Like babbling babies, songbirds learn to vocalize by mimicking their elders. Now, researchers have found that a gene responsible for clear pronunciation in humans is also critical for proper song development in zebra finches. The study, reported 4 December in PLoS Biology, suggests that bird brains can help scientists understand speech and speech disorders in humans.
Dubbed the "speech gene," FOXP2 was first identified in 2001 when scientists found a mutated version in a family with severe speech problems. The gene is believed to code for a protein that influences coordination between mouth movements and speech (ScienceNOW, 3 October 2001). Since its discovery, researchers have found that the gene plays a role in the development of language (ScienceNOW, 14 August 2002), that mice need the gene to emit characteristic ultrasonic sounds (ScienceNOW, 21 June 2005), and that it plays a role in bat echolocation (ScienceNOW, 19 September).

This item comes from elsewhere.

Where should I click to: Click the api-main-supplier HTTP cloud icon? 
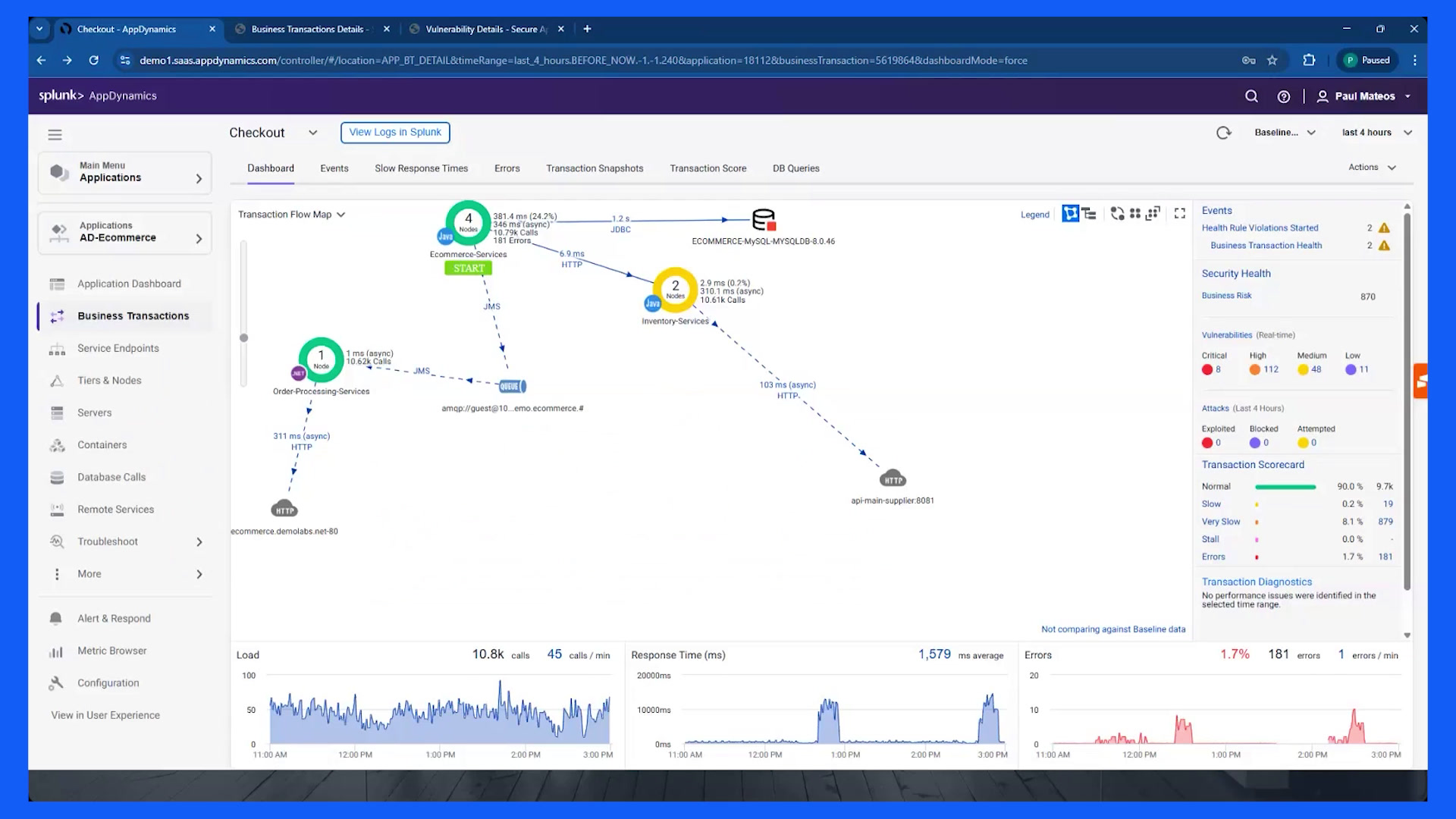[893, 479]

After researchers discovered in 2004 that FOXP2 is expressed in the same areas of the brain in humans and zebra finches, a song-learning bird, neurobiologist Constance Scharff of the Max Planck Institute for Molecular Genetics in Berlin began to investigate whether such birds could help scientists understand how humans learn language. Scharff and her colleagues used RNA interference (RNAi), a procedure that inhibits gene expression, to reduce the levels of FOXP2 in zebra finches. When the birds were 23 days old, the age at which song learning is known to begin, the researchers injected the gene-silencing RNA strands into seven male zebra finches' brains, using 10 finches as controls. The birds were kept in sound isolation chambers with adult males, who acted as tutors just as they would in the wild. Over a period of 60 days, the team recorded the songs of the RNAi-treated birds and their control counterparts and analyzed them to see how well they replicated their tutors' songs.
Birds with reduced FOXP2 were less accurate in copying the songs and their syllables were more "wobbly," meaning they varied each time they were produced, the researchers discovered. Scharff says this suggests that the birds had difficulty using the sensory information from the tutors to modify their motor outputs. The condition looks similar to that seen in patients with developmental verbal dyspraxia, a disorder that affects word production and grammar. "The general language community hasn't yet accepted the bird as a model," Scharff says. "But birds are not stupid. This study brings that home."
Because the RNAi wasn't used to dampen FOXP2 activity until 23 days after the birds hatched, the new study shows that the gene has a role beyond embryonic development, says neurogeneticist Simon Fisher of the University of Oxford in the U.K. "The gene, at least in songbirds, may have important active functions in [neural] circuits," he says. Neurogeneticist Daniel Geschwind of the University of California, Los Angeles, agrees, adding that the study opens a window into the integration of sensory and motor functions. "It's a beautiful system for looking at this learning," he says.